Covariance Matrix for Interaction metrics?

49 views
Skip to first unread message

Luke Cassar

unread,
May 14, 2026, 10:28:55 AMMay 14
to plink2-users
Hi there, I'm currently trying to carry out studies on gene-environmental interaction. I'm currently trying to use epidemiological stratification and plink's logistic regression with interaction terms separately to compare both methods. My problem is that I want to extract the covariance matrix for each variant so that I can calculate the confidence intervals of RERI (relative excess risk due to interaction) so that I can measure interactions on an additive scale for this method. For an interaction model, it's usually enough to extract the point estimates and transform them. But since I require the confidence interval for RERI, I need the covariance estimates as well, but this output isn't present by default in plink2's --glm output to my knowledge.

Is there a way to extract this somehow without having to make my own logistic/firth regression model in R and running it on each variant?

I also attached a paper here in case the question isn't fully clear regarding what I'm trying to do with transforming the model's coefficients so I can calculate RERI from the interaction model.

Thanks for your time and patience. Any guidance would be greatly appreciated on this.
InteractionTutorial_EM-1 (1).pdf

Chris Chang

unread,
May 16, 2026, 12:08:03 PMMay 16
to Luke Cassar, plink2-users
In the short term, you'd need to run this in something like R, sorry.

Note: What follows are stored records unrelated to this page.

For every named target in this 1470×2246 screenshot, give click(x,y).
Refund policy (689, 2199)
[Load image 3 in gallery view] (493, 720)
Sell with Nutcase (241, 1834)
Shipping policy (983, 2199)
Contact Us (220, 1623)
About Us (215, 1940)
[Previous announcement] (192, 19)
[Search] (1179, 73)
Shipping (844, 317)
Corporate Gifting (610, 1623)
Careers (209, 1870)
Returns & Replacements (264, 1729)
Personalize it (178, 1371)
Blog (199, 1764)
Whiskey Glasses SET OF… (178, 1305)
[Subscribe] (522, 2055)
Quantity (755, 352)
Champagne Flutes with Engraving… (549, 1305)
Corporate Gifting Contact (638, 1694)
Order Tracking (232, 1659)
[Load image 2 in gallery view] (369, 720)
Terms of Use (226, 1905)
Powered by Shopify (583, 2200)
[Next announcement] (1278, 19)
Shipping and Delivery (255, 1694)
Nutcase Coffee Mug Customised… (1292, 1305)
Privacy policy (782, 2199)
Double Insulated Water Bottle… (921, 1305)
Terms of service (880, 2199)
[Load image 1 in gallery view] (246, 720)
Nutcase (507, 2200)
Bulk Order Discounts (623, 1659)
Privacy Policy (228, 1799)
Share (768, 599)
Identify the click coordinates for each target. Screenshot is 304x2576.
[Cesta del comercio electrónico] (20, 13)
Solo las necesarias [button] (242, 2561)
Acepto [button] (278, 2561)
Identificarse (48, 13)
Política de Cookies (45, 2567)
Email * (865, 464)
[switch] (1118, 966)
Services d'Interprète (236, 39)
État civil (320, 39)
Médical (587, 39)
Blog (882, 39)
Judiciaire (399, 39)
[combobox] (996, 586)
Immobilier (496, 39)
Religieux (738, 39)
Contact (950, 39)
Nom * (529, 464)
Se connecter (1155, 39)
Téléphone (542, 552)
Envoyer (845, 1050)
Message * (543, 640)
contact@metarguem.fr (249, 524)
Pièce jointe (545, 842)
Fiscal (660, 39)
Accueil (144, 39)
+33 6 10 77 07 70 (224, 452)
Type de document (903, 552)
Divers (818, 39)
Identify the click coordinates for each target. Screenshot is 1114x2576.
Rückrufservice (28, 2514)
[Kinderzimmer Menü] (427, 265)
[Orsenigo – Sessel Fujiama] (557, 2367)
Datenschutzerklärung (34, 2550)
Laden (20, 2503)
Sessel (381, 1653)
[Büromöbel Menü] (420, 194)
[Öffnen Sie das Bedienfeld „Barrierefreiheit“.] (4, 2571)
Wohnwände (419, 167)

In the longer term, an option could be added to --glm to generate an extra output file containing these covariance matrices.  (It would be a poor fit for the usual --glm output file, which can have more than one line per regression.)  How would you want such a file to be formatted?

--
You received this message because you are subscribed to the Google Groups "plink2-users" group.
To unsubscribe from this group and stop receiving emails from it, send an email to plink2-users...@googlegroups.com.
To view this discussion visit https://groups.google.com/d/msgid/plink2-users/aa6c8501-b3a2-40cd-9eef-cb1402d7e0a8n%40googlegroups.com.

Luke Cassar

unread,
May 18, 2026, 4:20:51 AMMay 18
to plink2-users
That's ok, for now I can make an individual model in R work, but it would be nice to add to plink2 in the future. 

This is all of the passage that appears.